Nulidade – realização de nova perícia
A parte autora argui a nulidade da sentença, afirmando a existência de cerceamento de defesa e requer a realização de nova perícia por médico especialista em oftalmologia, com indicação de perito judicial que atua nessa área.
Ocorre que o laudo foi elaborado por médico perito de confiança do juízo, que se encontra em posição equidistante dos interesses das partes, estando bem fundamentado, com respostas claras e objetivas aos quesitos apresentados pelas partes.

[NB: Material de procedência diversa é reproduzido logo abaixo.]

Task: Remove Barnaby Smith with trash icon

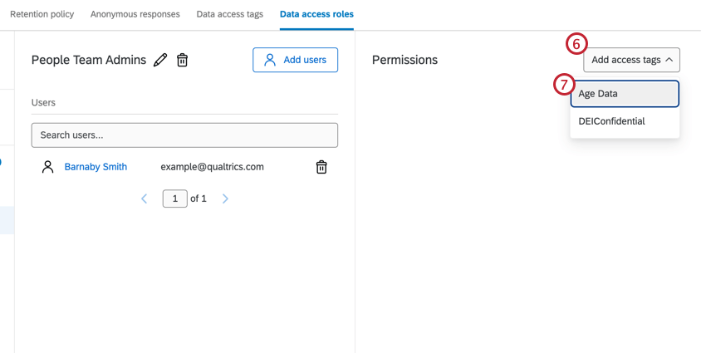Action: pos(321,167)
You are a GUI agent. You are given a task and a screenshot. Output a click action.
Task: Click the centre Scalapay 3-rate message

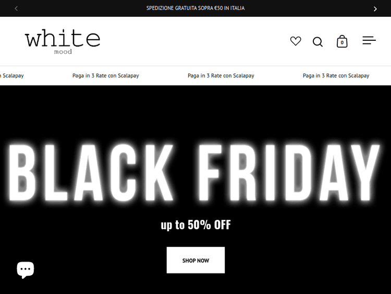221,76
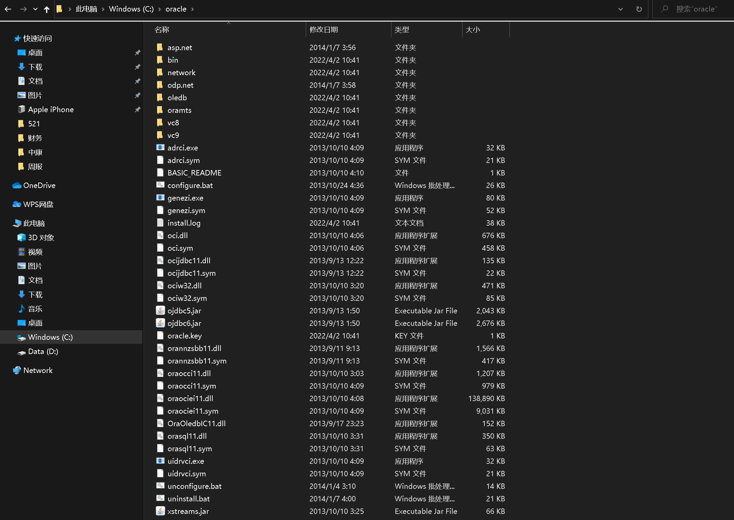Click the OneDrive cloud icon in sidebar
The image size is (734, 520).
[17, 185]
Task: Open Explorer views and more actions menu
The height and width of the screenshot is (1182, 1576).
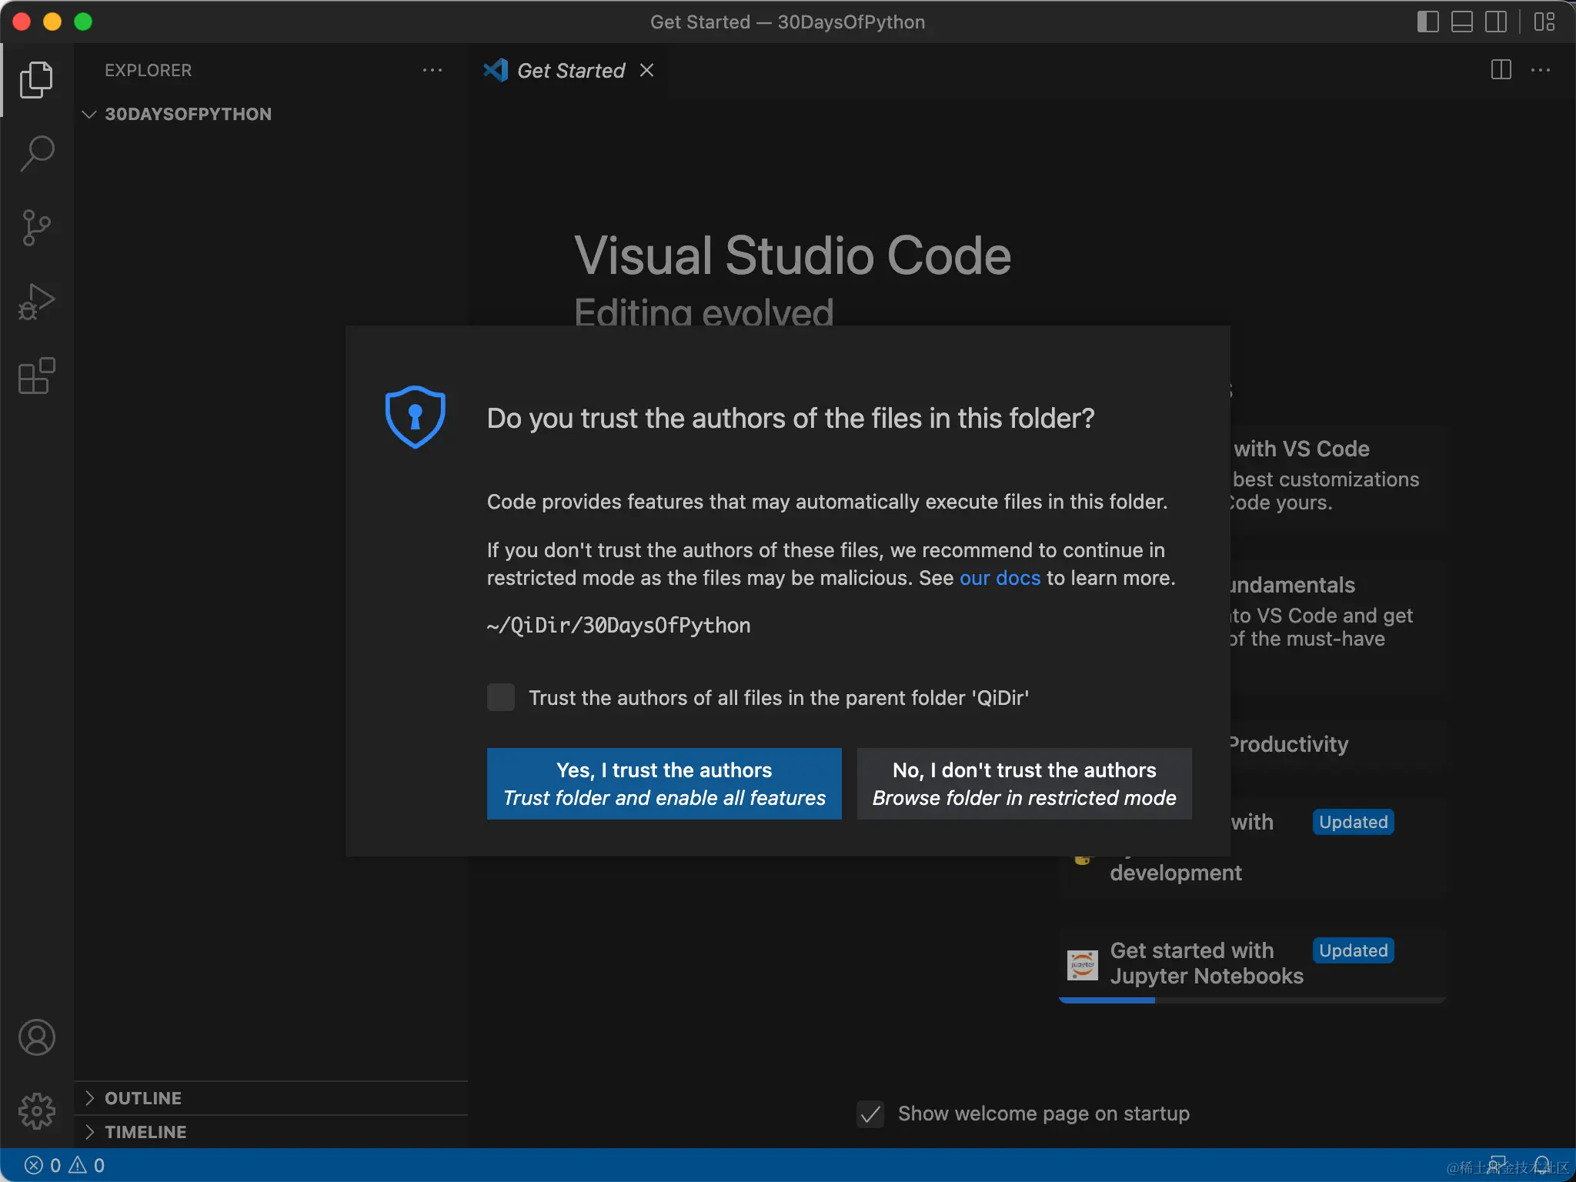Action: 432,70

Não fosse isso, a jurisprudência do Superior Tribunal de Justiça tem se firmado no sentido de que a pertinência da especialidade médica, em regra, não consubstancia pressuposto de validade da prova pericial, de forma que o perito médico nomeado é quem deve escusar-se do encargo, caso não se julgue apto à realização da perícia solicitada.

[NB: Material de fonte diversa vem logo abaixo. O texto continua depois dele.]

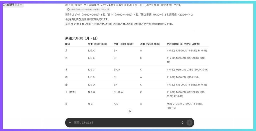Click the 日 row day cell
This screenshot has height=131, width=256.
[67, 104]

Nesse sentido é o seguinte precedente:
PROCESSUAL CIVIL E PREVIDENCIÁRIO. AGRAVO INTERNO NO AGRAVO EM RECURSO ESPECIAL. ENUNCIADO ADMINISTRATIVO 3/STJ. BENEFÍCIO ACIDENTÁRIO. PROVA PERICIAL. NOMEAÇÃO DE PERITO MÉDICO ESPECIALISTA COMO PRESSUPOSTO DE VALIDADE. DESNECESSIDADE. PRECEDENTES. CERCEAMENTO DE DEFESA. INCAPACIDADE. SÚMULA 7/STJ.
1. O presente recurso atrai a incidência do Enunciado Administrativo 3/STJ: "Aos recursos interpostos com fundamento no CPC/2015 (relativos a decisões publicadas a partir de 18 de março de 2016) serão exigidos os requisitos de admissibilidade recursal na forma do novo CPC".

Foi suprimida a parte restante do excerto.